Workflows

A workflow chains multiple scraping strategies into a directed acyclic graph (DAG), where the output of one scraper feeds into the next. This lets you build multi-step pipelines like “scrape an index page for links, then scrape each detail page.”

When to use workflows

Use workflows when:

You need to scrape pages discovered by a previous scrape
Data extraction requires multiple stages (index -> detail -> sub-detail)
You want to filter results between stages
Different pages need different extraction strategies

Use simple schedules instead when:

You’re scraping a single URL or static list of URLs
All pages use the same extraction strategy
There’s no dependency between scrapes

Key concepts

Nodes

Each node in a workflow represents a scraping operation using a specific strategy. Nodes have one of three input types:

Input Type	Description	Use Case
`static_urls`	Fixed list of URLs	Starting nodes (index pages, sitemaps)
`upstream_urls`	Extract URLs from a field in upstream results	Following links to detail pages
`upstream_data`	Pass full upstream results as context	Parameter mapping between stages
`trigger_only`	No input data — triggered by upstream completion	Nodes that run independently after a dependency completes

Edges

Edges connect nodes and define data flow. Each edge goes from a source node to a target node. Edges can optionally include filters that control which upstream results are passed downstream.

Filters

Filters let you selectively pass data between nodes. For example, only follow links that contain “article” or skip items where the price is below a threshold. See Post-Extraction Filtering for the full operator reference.

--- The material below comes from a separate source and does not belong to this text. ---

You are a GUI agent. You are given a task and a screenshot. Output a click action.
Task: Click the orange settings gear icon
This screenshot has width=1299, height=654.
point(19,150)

from meter_sdk.workflow import Filter

# Single condition
Filter.contains("url", "/article/")

# Combine with AND
Filter.all(
    Filter.contains("category", "electronics"),
    Filter.gt("price", "100")
)

# Combine with OR
Filter.any(
    Filter.contains("url", "/sale/"),
    Filter.contains("url", "/clearance/")
)

Available filter operators:

Method	Description
`Filter.contains(field, value)`	Field contains substring
`Filter.not_contains(field, value)`	Field does not contain substring
`Filter.equals(field, value)`	Exact match
`Filter.not_equals(field, value)`	Not exact match
`Filter.regex_match(field, pattern)`	Regex match
`Filter.exists(field)`	Field exists and is non-empty
`Filter.not_exists(field)`	Field is missing or empty
`Filter.gt(field, value)`	Greater than
`Filter.lt(field, value)`	Less than
`Filter.all(*conditions)`	AND — all conditions must match
`Filter.any(*conditions)`	OR — at least one condition must match

All string operators accept an optional case_sensitive parameter (default: False).

How workflows execute

Root nodes execute first using their static URLs
Results flow through edges, optionally filtered
Downstream nodes receive URLs or data from upstream
This continues until all leaf nodes complete
Final results are collected from leaf nodes, grouped by URL

Building workflows

Basic chain (A -> B)

Scrape an index page, then follow each link to a detail page:

from meter_sdk import MeterClient
from meter_sdk.workflow import Workflow

client = MeterClient(api_key="sk_live_...")

# Build the workflow
workflow = Workflow("Job Scraper")

# Start node: scrape the index page
index = workflow.start("index", index_strategy_id, urls=["https://jobs.com/listings"])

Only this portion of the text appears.